═════ DOCUMENT EXCERPT ═════

Yeah-Freddy I do believe you were the first to mention it because I thought that was brilliant.

Amano with his 'Green Drop' contraption is a very interesting piece of equipment.
The 'Green Drop' is versatile in that you can use it to supply fertilizer/any liquid into the substrate or water. It works when you pump from one of the bottles, the liquid goes into small reservoir and drips slowly down a tube into the tank.

----------


## dna9179

With the tremendous amount of help from the forum barrreport, aka Tom Barr with his team, i manage to get those Dry fert including Macro and micro dry fert which total cost less than $30 and can last me for about 1 year. And it's much better than any of the fertilizer in the market and the best is, it's so much cheaper. I can use up to a year and providing my tank with NPK and traces ect.

I just done with my water change and dose the 1round of EI. Following the basic of EI, Monday Wednesday and Friday dose macro; Tuesday, Thursday and Saturday dose micro. Sunday enjoy fishes. i believe with the advice i got here in AQ and Tom Barr team, My tank will gets better and HC will spread and grow well.

Once again thanks to everyone who given me advice. THANKS!  :Smile:

----------


## AquaZinYaw

> With the tremendous amount of help from the forum barrreport, aka Tom Barr with his team, i manage to get those Dry fert including Macro and micro dry fert which total cost less than $30 and can last me for about 1 year. And it's much better than any of the fertilizer in the market and the best is, it's so much cheaper. I can use up to a year and providing my tank with NPK and traces ect.


Can share us where do you get those Dry fert and what exactly are they?  :Smile:

----------


## dna9179

there are actually basic dry fert like KN03, KH2PO4 ect. provide NPK and micro to your plant and they will do well. i'm doing this for the HC, it's a very demanding plant

----------


## AquaZinYaw

Ya, I know what is the meaning of dry fert, bro. I'm too harsh to ask you. Sorry about that. What I mean is ~ where do you buy or order your dry fert? (in sg or order online?) how many quantities did you buy? Thx for prompt reply.  :Smile:

----------


## FC

> Yeah-Freddy I do believe you were the first to mention it because I thought that was brilliant.

═════

EXERCISE SET:
(1) Please quote the aquarium fertilizer thread from "The 'Green Drop'" to "into the tank.".
(2) Write what comes next in the aquarium fertilizer thread, picking up after its final line.

═════ GIVEN INFORMATION ═════

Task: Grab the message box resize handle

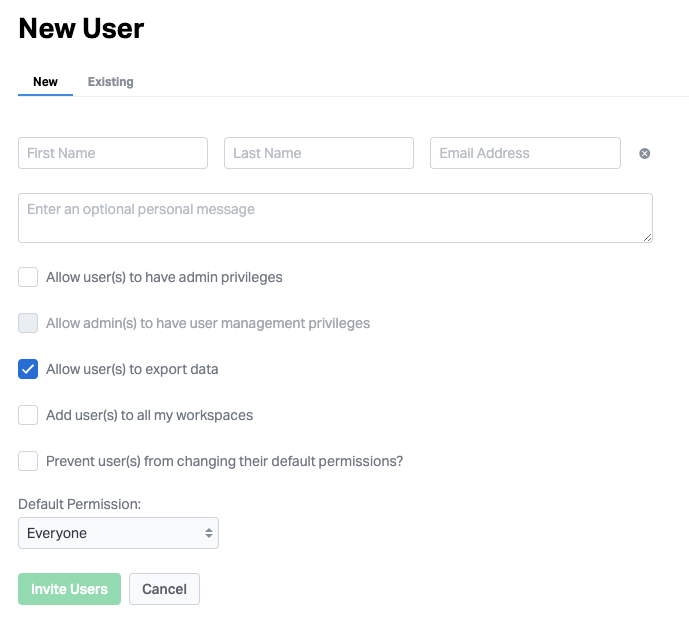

═════

OUTPUTS FOR THE TASKS:
(1)
The 'Green Drop' is versatile in that you can use it to supply fertilizer/any liquid into the substrate or water. It works when you pump from one of the bottles, the liquid goes into small reservoir and drips slowly down a tube into the tank.

(2)
> Amano with his 'Green Drop' contraption is a very interesting piece of equipment.


Amano Injecting Fertiliser into Substrate
When I saw Amano came out with equipment to inject fertiliser into substrate, I can't help but thought that he used my idea. Such fertilisation technic is clearly logical that feeds rooted plants directly.

----------


## dna9179

> Ya, I know what is the meaning of dry fert, bro. I'm too harsh to ask you. Sorry about that. What I mean is ~ where do you buy or order your dry fert? (in sg or order online?) how many quantities did you buy? Thx for prompt reply.


you can get some from NA not all.
go to those florist at Thomson near MacRitchie Reservoir. there is alot of florist shop there. Or any wholesale florist  :Smile:

----------


## felix_fx2

Hi all,

You can take Bus 163 from Toa payoh interchange.
It will pass by the said florist/plant nursery, likewise there are other nursery along Thomson road but i dare not commit they have the dry fert.

hope this is of some help to the others.

Warm regards
Felix

----------


## AquaZinYaw

ok.. thx dna9179 and felix_fx2. I'll try my hand on dry fert and EI dosing after I've finished my Wonder-Gro liquid ferts.  :Grin:  with liquid fert I can't make sure how much and what exactly am I dosing.

BTW, back to the topic... how is the status with HC? any update?

----------


## tarzanboy

Hi,Aquazinyaw is HC stand for 矮珍珠 in chinese.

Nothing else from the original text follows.